Periodic verification against echo endpoints is essential. Always test both HTTP and HTTPS CONNECT paths, and repeat through any load balancers you control.
Quick tests you can run
Echo checks must show no proxy headers and the visible IP must be the proxy’s.
Run both HTTP and HTTPS CONNECT to cover header and tunnel paths.
# HTTP path
curl -s https://httpbin.org/anything -x http://PROXY:PORT | jq '.headers'
# HTTPS CONNECT path
curl -s https://httpbin.org/anything -x http://PROXY:PORT --proxytunnel | jq '.headers'
# SOCKS5 path
curl -s https://httpbin.org/anything --socks5-hostname PROXY:PORT | jq '.headers'
You should not see X-Forwarded-For, Forwarded, or Via in any output.

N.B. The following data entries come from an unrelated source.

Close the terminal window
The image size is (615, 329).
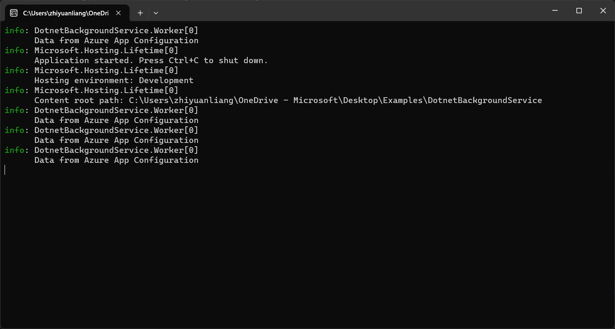click(603, 11)
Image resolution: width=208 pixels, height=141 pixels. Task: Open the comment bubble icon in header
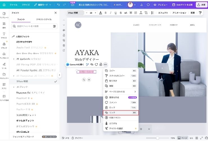click(x=148, y=5)
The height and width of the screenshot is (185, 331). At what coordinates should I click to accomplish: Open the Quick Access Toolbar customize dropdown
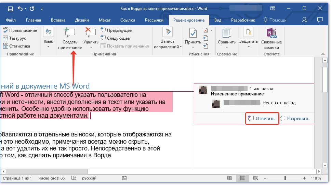pos(42,9)
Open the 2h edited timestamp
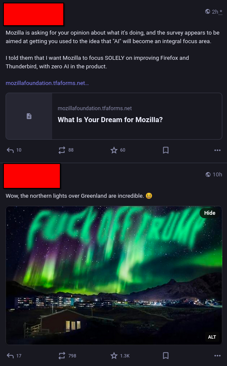Viewport: 227px width, 366px height. (217, 12)
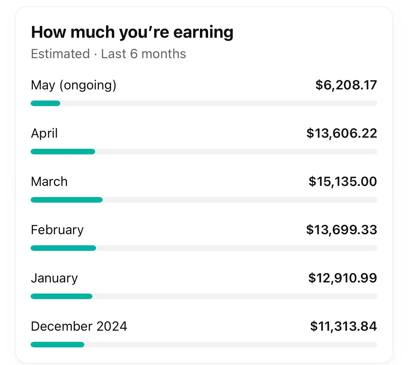The height and width of the screenshot is (365, 408).
Task: Click the $6,208.17 earnings amount
Action: pos(346,85)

Minimal configs to keep headers clean
These snippets show how to avoid proxy-identifying headers in HTTP mode.
Treat them as starting points and adapt to your stack.
Squid 6.x
via off
forwarded_for off
request_header_access X-Forwarded-For deny all
request_header_access Forwarded deny all
request_header_access Via deny all
reply_header_access Via deny all
Nginx (HTTP forward proxy)
proxy_set_header X-Forwarded-For "";
proxy_set_header Forwarded "";
proxy_set_header Via "";
more_clear_headers 'X-Forwarded-For' 'Forwarded' 'Via';
HAProxy 2.8
option http-buffer-request
http-request del-header X-Forwarded-For
http-request del-header Forwarded
http-request del-header Via
mitmproxy 10+ addon
from mitmproxy import http
def request(flow: http.HTTPFlow):
for h in ["x-forwarded-for", "forwarded", "via"]:
flow.request.headers.pop(h, None)
Troubleshooting
Headers are clean but the site still says “proxy detected.”
That is likely reputation or fingerprint based, not a header leak.

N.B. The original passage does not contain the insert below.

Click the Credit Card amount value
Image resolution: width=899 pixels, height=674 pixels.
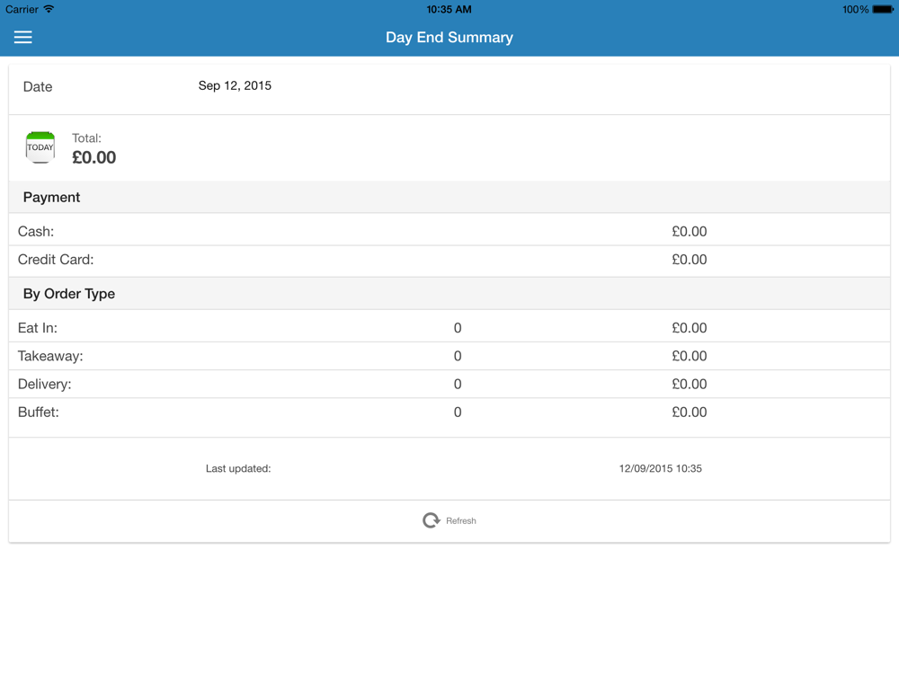coord(689,260)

My real IP shows at the target.
Either you are not going through the proxy or the proxy is transparent or distorting on that path.

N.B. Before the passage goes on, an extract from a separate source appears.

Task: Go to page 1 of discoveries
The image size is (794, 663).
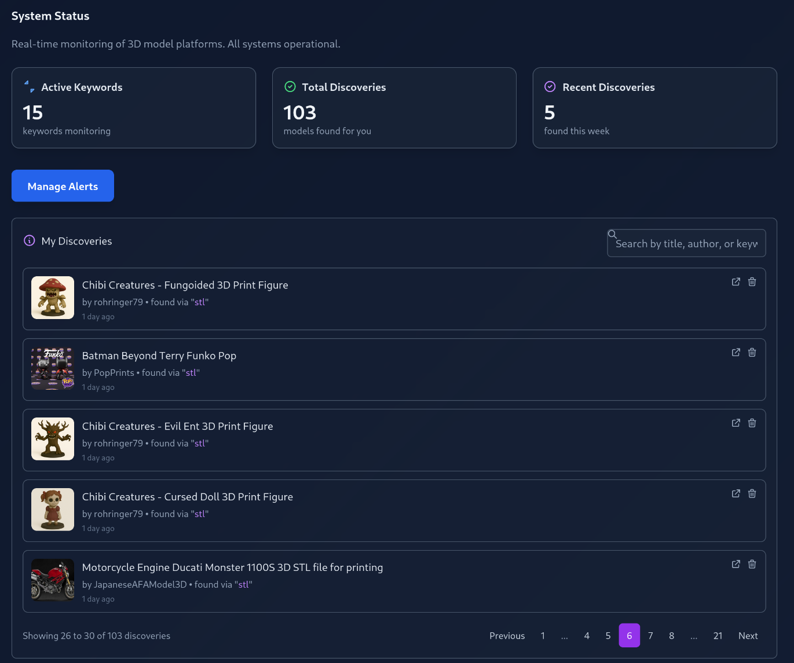Action: (543, 636)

Headers are clean on CONNECT but not on HTTP.
Migrate to CONNECT or SOCKS, or fix the HTTP proxy’s header policy and any upstreams that re-add headers.
When to choose elite
Use elite whenever a target blocks based on proxy headers.
Elite does not overrule IP-based limits or behavioral scoring, so pair it with clean ranges, sensible pacing, and realistic client stacks.
In day-to-day practice, elite is the default choice and, again, it is what almost all providers sell by default today.
FAQs
Are elite proxies undetectable?
No. They block simple header checks, but IP reputation and fingerprints can still flag traffic.
Does HTTPS CONNECT make any proxy elite automatically?
No. CONNECT hides HTTP proxy headers, but later hops can still add them. Reputation and fingerprints still apply.
Is SOCKS always better for elite behavior?
SOCKS avoids HTTP headers, which helps, but you still need quality IPs and realistic clients.
How do I verify an elite claim quickly?
Run echo tests over HTTP, HTTPS CONNECT, and SOCKS. None should show Via, Forwarded, or X-Forwarded-For.
Why would headers appear intermittently?
Multi-hop paths, CDNs, or configuration drift can re-insert headers on some requests. Re-test after any routing or config changes.